The rather overt message is a simple one: most Muslims do not know what is written in the Islamic scriptures. Once they know it, they will leave this religion. "Muslims need to be saved from Islam. I firmly believe that Islam cannot be reformed; the only way to rescue Muslims is to dismantle the religion," says Kohram.
Some of these ex-Muslims faces also lend their voices to Hindu right-wing channels on the social media. Especially in the current political atmosphere where Muslims are being persecuted due to their identity, ex-Muslims often get accused of promoting Islamophobia.
"I agree that some ex-Muslims are problematic and end up villainising the entire community. But we are not against Muslims, we are against Islam. We need a voice and a space for our opinions," says Kohram.
Hina does not like ex-Muslims appearing on Hindu right-wing channels but argues that the fledgling community is isolated as it is shunned and ostracized by Muslims. "Loneliness, invisibility and frustration impels some of them to make use of whatever platform is available," she says.

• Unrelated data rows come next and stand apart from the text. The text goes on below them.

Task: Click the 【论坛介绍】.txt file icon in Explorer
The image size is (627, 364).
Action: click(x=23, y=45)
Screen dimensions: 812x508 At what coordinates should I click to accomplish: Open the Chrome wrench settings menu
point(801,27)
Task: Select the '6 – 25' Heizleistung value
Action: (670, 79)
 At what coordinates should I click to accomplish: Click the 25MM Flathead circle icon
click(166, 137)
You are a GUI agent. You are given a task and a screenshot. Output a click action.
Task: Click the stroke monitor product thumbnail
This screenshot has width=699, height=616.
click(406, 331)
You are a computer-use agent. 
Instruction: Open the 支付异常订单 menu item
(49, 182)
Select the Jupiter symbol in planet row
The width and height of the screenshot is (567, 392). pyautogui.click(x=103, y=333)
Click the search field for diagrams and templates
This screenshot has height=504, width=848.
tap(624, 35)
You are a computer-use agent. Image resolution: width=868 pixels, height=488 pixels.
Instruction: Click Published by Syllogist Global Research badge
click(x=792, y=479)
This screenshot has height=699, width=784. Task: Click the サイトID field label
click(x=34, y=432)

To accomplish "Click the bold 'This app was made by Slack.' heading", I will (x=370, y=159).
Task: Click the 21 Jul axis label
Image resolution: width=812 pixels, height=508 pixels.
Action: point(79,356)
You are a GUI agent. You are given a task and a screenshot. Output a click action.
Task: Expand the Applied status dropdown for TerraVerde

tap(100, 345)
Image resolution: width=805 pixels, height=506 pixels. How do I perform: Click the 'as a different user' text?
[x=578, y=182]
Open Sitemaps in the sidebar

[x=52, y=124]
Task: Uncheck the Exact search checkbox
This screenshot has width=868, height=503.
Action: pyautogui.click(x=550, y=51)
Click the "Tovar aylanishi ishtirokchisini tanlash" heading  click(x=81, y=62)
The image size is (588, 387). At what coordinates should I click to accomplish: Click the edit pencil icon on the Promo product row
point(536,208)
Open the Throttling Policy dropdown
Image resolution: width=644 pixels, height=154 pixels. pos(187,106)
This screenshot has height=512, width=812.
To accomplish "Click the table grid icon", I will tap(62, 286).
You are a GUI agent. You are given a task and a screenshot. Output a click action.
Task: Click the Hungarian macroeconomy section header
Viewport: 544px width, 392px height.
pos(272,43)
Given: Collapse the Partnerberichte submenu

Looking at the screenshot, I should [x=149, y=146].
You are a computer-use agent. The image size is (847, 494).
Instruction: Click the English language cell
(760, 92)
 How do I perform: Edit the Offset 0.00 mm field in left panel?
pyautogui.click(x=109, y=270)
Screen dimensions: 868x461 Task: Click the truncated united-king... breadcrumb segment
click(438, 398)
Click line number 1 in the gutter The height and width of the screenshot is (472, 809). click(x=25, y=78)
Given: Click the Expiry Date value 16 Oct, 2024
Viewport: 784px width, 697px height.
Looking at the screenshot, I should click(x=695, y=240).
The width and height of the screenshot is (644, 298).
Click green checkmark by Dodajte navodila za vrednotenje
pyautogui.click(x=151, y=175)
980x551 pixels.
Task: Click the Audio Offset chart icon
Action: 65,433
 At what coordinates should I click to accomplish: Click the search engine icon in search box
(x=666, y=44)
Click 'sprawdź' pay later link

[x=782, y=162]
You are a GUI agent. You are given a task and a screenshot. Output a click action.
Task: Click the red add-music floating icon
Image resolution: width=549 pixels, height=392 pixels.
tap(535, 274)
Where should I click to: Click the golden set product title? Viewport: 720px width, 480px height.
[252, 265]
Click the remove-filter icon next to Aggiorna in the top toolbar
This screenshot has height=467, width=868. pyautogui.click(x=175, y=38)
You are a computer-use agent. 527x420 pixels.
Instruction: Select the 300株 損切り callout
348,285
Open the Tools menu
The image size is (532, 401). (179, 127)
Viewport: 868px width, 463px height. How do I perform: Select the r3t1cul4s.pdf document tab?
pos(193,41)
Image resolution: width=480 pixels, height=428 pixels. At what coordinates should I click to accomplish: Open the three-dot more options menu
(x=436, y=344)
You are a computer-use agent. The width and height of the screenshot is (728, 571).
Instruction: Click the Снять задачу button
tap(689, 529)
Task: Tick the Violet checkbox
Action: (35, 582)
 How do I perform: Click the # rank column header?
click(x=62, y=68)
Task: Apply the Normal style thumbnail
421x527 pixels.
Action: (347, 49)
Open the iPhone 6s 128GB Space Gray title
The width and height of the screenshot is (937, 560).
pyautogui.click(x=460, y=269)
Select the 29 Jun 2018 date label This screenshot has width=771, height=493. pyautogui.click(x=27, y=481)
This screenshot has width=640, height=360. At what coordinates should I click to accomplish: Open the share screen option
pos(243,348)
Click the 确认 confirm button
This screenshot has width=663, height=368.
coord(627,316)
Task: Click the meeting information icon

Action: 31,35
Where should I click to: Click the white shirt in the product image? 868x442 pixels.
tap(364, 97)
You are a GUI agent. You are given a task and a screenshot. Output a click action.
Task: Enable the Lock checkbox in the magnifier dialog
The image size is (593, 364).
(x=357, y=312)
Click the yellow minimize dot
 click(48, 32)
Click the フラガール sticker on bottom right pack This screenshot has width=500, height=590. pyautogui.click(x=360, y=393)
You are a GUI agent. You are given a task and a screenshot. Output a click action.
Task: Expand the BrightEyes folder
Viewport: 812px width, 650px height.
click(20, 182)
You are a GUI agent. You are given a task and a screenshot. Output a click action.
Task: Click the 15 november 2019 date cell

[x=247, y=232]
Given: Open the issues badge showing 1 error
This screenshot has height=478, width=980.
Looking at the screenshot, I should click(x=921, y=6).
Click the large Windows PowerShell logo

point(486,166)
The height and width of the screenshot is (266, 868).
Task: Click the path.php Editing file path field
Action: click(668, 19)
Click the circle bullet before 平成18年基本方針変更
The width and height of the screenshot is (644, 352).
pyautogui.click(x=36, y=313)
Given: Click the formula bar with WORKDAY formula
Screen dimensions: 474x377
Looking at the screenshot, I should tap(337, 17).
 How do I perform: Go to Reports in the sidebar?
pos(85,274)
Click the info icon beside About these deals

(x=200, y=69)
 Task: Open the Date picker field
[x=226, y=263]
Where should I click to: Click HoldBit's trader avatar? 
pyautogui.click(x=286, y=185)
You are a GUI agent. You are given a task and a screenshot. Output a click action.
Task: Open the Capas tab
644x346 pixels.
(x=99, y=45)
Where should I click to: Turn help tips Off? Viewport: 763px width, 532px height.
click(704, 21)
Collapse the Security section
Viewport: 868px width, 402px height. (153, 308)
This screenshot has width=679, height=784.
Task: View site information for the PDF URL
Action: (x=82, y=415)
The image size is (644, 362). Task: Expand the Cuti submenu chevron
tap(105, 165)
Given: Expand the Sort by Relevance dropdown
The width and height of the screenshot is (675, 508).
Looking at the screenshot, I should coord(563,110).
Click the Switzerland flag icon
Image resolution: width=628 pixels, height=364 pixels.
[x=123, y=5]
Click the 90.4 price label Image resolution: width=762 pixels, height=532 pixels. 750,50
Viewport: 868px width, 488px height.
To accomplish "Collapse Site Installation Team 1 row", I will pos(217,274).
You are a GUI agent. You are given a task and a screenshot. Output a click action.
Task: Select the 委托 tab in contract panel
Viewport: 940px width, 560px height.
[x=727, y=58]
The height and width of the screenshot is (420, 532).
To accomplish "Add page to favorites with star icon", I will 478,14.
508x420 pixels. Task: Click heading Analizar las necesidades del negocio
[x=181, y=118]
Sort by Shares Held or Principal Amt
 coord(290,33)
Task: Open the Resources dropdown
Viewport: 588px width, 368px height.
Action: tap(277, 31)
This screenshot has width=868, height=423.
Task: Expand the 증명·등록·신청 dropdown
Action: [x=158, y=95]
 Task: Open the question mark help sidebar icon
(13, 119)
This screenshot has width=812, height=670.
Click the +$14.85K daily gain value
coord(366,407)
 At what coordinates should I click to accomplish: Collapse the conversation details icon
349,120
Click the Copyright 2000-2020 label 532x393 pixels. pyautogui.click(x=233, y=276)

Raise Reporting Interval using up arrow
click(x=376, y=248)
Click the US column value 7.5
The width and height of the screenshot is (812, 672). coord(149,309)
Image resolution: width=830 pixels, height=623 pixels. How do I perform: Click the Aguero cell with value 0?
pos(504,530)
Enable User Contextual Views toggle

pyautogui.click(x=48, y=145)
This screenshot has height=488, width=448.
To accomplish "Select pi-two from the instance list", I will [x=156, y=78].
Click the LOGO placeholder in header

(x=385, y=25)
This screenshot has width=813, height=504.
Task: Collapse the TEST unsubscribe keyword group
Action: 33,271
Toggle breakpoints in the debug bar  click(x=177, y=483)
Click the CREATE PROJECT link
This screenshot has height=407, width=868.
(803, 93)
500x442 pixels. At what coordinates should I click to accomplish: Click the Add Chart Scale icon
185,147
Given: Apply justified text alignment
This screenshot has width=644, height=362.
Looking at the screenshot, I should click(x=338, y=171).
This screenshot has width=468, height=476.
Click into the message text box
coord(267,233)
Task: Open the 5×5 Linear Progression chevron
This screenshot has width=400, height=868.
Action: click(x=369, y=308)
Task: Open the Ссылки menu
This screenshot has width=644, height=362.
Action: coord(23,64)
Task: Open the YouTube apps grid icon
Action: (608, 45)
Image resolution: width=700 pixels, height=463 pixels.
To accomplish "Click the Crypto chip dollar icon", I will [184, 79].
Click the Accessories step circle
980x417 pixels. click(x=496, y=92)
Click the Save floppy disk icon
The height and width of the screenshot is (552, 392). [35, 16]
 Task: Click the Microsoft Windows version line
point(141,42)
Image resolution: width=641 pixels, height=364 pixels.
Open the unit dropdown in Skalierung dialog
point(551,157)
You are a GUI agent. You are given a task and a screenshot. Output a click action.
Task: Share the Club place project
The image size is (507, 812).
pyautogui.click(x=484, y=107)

"Moreover, even the Left-Liberals do not understand the extent of violence we face. They do not see the need for reform within the religion. Under such censoriousness, what options are we left with," reiterates Kohram.
One of the biggest grouse of ex-Muslims is that no one is willing to listen to them, whether it's their own families, friends or the clergy. "In the Indian context of secular democracy, religious communities should provide space for dissent and differences of opinions," says Mohammad Sajjad, professor of history at Aligarh Muslim University. "No Muslim should be penalized for his or her views. As a practising Muslim, I might not engage with others over fundamentals of my faith but am open to discussing all issues which has implications for public life like sharia or apostasy," says Sajjad.
Hina argues that while Islam ridicules other religions, it is very sensitive to criticism from within. "This is a problem peculiar to Muslims; religions like Hinduism don't really fret over what views individuals might hold about God or sacred personalities," says Sajjad.
Experts believe that Muslims today are in dire need of reconciling their faith with modern sensibilities. "Why are we still teaching slavery in our religious texts? Till the time we do not reform our theology, more Muslims will find themselves on this path (of becoming ex-Muslims). Unfortunately, the Ulama (clerics) are not paying any attention to this problem," says Mazhari.
For ex-Muslims like Zahra though, the reform of Islamic theology is a tall expectation which may or may not come true. In the meantime, all that she wants is to get rid of the double life that she is leading. "I just want to live a life based on my beliefs. What is wrong with that?"
The author is a Delhi-based independent researcher and columnist.